▶ _WORK ORDER_:
Please repeat all the entries. Nothing may differ.

▶ _DATA FOR REVIEW_:

-*-*-

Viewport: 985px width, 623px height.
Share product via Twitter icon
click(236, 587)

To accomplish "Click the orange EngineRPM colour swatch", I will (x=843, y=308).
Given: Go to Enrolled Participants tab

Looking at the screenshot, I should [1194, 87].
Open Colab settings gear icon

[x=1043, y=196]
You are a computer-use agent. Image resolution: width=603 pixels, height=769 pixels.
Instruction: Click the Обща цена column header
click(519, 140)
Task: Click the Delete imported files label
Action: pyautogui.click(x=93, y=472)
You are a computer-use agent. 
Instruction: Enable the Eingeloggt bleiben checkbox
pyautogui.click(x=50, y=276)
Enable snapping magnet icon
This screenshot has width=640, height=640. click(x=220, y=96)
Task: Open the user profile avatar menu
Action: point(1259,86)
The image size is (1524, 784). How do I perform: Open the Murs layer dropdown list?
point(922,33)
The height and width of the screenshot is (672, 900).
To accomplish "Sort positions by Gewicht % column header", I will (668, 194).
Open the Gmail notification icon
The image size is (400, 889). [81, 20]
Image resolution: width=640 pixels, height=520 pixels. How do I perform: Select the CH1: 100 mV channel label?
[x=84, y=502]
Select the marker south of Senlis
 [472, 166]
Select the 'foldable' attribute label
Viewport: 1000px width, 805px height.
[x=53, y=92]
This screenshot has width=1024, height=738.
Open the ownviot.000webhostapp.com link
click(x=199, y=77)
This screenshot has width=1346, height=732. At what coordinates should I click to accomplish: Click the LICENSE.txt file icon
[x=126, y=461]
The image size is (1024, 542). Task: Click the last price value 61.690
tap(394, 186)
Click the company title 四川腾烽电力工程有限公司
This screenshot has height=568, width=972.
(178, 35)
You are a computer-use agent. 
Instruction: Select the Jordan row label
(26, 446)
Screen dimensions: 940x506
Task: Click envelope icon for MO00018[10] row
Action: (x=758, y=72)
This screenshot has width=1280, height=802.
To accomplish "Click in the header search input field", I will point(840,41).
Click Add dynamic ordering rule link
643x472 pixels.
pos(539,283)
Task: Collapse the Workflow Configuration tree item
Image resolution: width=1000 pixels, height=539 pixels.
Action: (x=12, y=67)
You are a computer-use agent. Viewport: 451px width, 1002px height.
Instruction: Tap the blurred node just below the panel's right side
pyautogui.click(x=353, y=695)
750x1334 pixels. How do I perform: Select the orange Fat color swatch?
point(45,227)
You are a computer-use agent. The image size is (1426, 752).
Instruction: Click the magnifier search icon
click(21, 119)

-*-*-

▶ _YOUR RESPONSE_:
Viewport: 985px width, 623px height.
Share product via Twitter icon
click(236, 587)

To accomplish "Click the orange EngineRPM colour swatch", I will (x=843, y=308).
Given: Go to Enrolled Participants tab

Looking at the screenshot, I should [1194, 87].
Open Colab settings gear icon

[x=1043, y=196]
You are a computer-use agent. Image resolution: width=603 pixels, height=769 pixels.
Instruction: Click the Обща цена column header
click(519, 140)
Task: Click the Delete imported files label
Action: pyautogui.click(x=93, y=472)
You are a computer-use agent. 
Instruction: Enable the Eingeloggt bleiben checkbox
pyautogui.click(x=50, y=276)
Enable snapping magnet icon
This screenshot has width=640, height=640. click(x=220, y=96)
Task: Open the user profile avatar menu
Action: point(1259,86)
The image size is (1524, 784). How do I perform: Open the Murs layer dropdown list?
point(922,33)
The height and width of the screenshot is (672, 900).
To accomplish "Sort positions by Gewicht % column header", I will (668, 194).
Open the Gmail notification icon
The image size is (400, 889). [81, 20]
Image resolution: width=640 pixels, height=520 pixels. How do I perform: Select the CH1: 100 mV channel label?
[x=84, y=502]
Select the marker south of Senlis
 [472, 166]
Select the 'foldable' attribute label
Viewport: 1000px width, 805px height.
[x=53, y=92]
This screenshot has width=1024, height=738.
Open the ownviot.000webhostapp.com link
click(x=199, y=77)
This screenshot has width=1346, height=732. At what coordinates should I click to accomplish: Click the LICENSE.txt file icon
[x=126, y=461]
The image size is (1024, 542). Task: Click the last price value 61.690
tap(394, 186)
Click the company title 四川腾烽电力工程有限公司
This screenshot has height=568, width=972.
(178, 35)
You are a computer-use agent. 
Instruction: Select the Jordan row label
(26, 446)
Screen dimensions: 940x506
Task: Click envelope icon for MO00018[10] row
Action: (x=758, y=72)
This screenshot has width=1280, height=802.
To accomplish "Click in the header search input field", I will point(840,41).
Click Add dynamic ordering rule link
643x472 pixels.
pos(539,283)
Task: Collapse the Workflow Configuration tree item
Image resolution: width=1000 pixels, height=539 pixels.
Action: (x=12, y=67)
You are a computer-use agent. Viewport: 451px width, 1002px height.
Instruction: Tap the blurred node just below the panel's right side
pyautogui.click(x=353, y=695)
750x1334 pixels. How do I perform: Select the orange Fat color swatch?
point(45,227)
You are a computer-use agent. The image size is (1426, 752).
Instruction: Click the magnifier search icon
click(21, 119)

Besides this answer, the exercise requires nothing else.